A straddle on PENG is the straddle strategy applied to PENG (stock). The strategy is structurally neutral / high-volatility (long premium): A long straddle buys an ATM call and an ATM put at the same strike, profiting from a large move in either direction; max loss equals the combined debit when the underlying pins to the strike at expiration. With PENG stock trading near $61.94, the strikes shown on this page are snapped to the nearest listed PENG chain strike and the premiums come straight from the end-of-day bid/ask midpoint.
How are PENG straddle max profit and max loss calculated?

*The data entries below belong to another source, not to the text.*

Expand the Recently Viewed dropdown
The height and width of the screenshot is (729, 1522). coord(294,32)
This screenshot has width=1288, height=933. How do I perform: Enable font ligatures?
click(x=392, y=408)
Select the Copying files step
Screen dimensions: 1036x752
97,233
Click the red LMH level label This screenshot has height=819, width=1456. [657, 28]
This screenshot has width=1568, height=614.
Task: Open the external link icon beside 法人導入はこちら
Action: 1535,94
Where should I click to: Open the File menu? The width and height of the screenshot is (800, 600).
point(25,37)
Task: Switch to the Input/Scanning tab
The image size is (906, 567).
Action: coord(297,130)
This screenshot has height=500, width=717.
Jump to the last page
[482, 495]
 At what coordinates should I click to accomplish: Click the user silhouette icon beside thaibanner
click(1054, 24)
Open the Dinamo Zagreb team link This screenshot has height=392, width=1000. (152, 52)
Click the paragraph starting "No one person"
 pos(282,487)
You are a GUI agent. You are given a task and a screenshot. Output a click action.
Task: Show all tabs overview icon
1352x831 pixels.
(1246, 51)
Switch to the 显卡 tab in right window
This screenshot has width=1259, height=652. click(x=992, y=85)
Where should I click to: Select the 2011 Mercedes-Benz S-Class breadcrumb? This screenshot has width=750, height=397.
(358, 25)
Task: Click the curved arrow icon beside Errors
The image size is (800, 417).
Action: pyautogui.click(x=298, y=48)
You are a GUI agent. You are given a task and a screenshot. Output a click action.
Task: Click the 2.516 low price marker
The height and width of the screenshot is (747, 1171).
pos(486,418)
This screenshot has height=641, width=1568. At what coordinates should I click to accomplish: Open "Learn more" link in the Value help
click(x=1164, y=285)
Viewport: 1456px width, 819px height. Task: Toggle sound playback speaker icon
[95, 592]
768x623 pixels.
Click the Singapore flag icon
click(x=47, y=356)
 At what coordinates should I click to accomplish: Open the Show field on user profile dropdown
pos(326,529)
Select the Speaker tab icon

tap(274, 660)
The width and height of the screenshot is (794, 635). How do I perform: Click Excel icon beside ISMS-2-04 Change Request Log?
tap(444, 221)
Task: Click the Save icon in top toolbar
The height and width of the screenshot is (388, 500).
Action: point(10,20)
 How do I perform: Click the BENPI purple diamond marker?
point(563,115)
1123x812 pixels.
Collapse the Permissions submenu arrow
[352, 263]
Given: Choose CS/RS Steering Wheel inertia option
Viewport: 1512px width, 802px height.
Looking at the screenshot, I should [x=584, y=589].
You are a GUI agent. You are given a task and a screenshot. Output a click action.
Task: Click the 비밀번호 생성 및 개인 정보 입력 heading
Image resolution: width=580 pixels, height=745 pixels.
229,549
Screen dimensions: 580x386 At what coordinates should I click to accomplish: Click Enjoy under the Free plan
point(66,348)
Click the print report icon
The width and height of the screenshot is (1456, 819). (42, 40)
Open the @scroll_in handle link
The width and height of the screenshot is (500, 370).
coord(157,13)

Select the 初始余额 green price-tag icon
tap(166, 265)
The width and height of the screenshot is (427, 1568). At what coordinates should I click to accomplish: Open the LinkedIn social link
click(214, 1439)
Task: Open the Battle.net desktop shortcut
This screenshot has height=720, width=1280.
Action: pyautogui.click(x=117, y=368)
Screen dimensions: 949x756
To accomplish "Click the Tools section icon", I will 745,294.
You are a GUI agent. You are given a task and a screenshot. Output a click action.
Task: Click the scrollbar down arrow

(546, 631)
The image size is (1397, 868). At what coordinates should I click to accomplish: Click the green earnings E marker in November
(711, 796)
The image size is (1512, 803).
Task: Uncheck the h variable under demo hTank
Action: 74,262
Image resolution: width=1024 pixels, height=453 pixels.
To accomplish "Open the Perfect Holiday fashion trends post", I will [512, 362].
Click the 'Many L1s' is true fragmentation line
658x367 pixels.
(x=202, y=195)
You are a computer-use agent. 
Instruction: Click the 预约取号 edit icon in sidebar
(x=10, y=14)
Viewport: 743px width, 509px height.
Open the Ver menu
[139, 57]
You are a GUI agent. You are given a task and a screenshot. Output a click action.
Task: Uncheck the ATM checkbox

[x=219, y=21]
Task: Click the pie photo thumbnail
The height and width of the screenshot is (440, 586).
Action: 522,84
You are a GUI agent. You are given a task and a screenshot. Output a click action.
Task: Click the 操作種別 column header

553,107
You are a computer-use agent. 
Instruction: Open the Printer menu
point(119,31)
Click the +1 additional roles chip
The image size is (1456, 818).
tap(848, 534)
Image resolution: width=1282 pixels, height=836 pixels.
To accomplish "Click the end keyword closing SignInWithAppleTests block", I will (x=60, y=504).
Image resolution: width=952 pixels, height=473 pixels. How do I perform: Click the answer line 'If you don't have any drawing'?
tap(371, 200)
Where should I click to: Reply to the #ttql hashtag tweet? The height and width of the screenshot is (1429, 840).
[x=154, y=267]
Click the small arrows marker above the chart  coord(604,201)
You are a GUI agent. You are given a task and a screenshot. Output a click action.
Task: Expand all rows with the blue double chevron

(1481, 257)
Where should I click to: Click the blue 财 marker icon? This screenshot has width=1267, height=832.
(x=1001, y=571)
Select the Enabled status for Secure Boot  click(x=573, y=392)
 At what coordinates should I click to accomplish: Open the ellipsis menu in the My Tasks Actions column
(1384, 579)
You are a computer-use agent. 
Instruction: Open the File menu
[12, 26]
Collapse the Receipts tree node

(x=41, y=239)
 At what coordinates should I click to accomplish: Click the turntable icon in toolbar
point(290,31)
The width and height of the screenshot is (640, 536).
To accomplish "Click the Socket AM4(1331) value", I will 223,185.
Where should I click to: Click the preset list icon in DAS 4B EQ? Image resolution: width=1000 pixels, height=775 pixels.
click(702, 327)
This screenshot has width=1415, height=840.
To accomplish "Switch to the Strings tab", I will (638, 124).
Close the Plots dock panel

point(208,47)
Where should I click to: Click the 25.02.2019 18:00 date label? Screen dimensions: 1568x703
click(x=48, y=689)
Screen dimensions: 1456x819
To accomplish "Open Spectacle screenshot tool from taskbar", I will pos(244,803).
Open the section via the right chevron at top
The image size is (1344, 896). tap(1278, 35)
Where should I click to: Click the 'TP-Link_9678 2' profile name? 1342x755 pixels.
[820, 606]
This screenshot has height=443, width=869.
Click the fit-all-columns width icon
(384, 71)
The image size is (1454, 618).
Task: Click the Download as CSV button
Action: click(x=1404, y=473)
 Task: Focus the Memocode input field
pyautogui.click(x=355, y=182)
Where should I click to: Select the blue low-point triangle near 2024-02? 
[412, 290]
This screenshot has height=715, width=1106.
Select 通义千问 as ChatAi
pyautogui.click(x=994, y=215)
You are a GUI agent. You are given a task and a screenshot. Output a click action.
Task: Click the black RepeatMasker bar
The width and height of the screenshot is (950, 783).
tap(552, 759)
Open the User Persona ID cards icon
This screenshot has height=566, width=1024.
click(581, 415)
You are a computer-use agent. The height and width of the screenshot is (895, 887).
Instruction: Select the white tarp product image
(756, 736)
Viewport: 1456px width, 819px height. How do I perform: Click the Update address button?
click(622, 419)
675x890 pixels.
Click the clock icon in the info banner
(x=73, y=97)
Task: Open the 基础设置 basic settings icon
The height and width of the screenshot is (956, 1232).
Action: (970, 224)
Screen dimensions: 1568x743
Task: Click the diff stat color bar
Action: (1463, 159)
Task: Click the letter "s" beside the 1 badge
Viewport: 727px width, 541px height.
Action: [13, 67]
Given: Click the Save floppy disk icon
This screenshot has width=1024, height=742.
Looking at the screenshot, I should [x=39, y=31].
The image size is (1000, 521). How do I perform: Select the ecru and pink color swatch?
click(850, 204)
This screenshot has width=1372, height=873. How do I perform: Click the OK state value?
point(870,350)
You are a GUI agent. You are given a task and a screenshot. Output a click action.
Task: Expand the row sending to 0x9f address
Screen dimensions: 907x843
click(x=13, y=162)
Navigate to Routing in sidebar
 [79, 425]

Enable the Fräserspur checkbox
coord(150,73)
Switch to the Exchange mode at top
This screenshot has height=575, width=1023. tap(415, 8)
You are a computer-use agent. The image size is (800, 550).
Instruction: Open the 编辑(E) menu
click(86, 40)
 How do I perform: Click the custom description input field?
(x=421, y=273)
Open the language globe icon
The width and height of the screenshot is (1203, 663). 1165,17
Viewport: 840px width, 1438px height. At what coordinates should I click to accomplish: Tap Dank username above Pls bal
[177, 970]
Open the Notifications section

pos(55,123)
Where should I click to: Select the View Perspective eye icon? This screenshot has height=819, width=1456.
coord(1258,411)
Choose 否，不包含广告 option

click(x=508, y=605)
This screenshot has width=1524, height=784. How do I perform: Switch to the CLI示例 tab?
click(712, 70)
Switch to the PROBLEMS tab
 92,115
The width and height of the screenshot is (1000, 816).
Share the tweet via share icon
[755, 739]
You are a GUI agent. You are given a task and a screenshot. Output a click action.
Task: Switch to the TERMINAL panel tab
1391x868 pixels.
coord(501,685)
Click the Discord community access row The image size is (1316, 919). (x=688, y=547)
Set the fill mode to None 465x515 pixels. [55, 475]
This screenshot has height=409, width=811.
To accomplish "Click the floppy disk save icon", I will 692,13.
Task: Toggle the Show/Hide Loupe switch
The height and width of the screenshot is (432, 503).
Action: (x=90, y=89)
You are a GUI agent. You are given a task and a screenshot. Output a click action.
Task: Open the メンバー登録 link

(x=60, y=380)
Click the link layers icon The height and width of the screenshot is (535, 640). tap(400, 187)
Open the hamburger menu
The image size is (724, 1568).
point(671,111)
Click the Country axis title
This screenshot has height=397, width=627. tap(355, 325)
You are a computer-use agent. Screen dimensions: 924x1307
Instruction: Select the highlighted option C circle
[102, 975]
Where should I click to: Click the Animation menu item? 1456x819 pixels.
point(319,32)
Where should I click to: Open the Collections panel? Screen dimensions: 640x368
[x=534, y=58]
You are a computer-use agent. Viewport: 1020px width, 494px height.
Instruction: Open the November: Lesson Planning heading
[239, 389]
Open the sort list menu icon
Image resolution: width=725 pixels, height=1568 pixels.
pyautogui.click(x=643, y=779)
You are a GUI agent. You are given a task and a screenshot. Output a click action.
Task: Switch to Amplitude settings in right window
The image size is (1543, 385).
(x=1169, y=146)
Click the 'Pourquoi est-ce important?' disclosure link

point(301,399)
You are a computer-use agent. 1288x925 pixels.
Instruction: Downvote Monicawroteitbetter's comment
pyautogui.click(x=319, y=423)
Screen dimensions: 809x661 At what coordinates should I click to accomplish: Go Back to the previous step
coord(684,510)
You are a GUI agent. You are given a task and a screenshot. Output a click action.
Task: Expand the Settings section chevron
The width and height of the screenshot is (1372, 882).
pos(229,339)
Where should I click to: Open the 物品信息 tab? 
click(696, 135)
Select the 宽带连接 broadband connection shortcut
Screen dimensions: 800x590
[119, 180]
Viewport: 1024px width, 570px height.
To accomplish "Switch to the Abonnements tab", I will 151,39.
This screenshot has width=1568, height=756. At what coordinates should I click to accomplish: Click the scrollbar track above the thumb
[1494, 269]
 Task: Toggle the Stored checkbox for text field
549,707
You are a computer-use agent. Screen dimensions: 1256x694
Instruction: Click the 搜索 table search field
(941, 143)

Upside max profit is unbounded; downside max profit is bounded at the strike minus the combined call plus put debit (reached at zero). Max loss equals the combined debit times 100 (reached when the underlying pins to the strike). Two breakevens at strike plus debit and strike minus debit. For the PENG straddle priced from the end-of-day chain at a 30-day expiry (ATM IV 150.40%), the computed maximum profit is unbounded per contract and the computed maximum loss is -$3,491.64 per contract. Live intraday quotes will differ as the chain moves through the trading session.
What is the breakeven for a PENG straddle?
The breakeven for the PENG straddle priced on this page is roughly $24.85 and $95.15 at expiration, derived from end-of-day chain premiums. Breakeven is the underlying price at which the strategy's P&L crosses zero ignoring transaction costs and assignment risk. The current PENG market-implied 1-standard-deviation expected move is approximately 43.12%; if the move sits well outside the breakeven distance, the structure's risk-reward becomes correspondingly tighter.
When should you consider a straddle on PENG?
Straddles on PENG are pure-volatility plays that profit from large moves in either direction; traders typically buy PENG straddles ahead of earnings, FDA decisions, or other catalysts where the realized move is expected to exceed the implied move priced into the chain.
How does current PENG implied volatility affect this straddle?
PENG ATM IV is at 150.40% with IV rank near 98.31%, which is elevated relative to its 1-year range. Premium-selling structures (covered call, cash-secured put, iron condor) generally look more attractive when IV rank is high; premium-buying structures (long call, long put, debit spreads) are more expensive in that regime.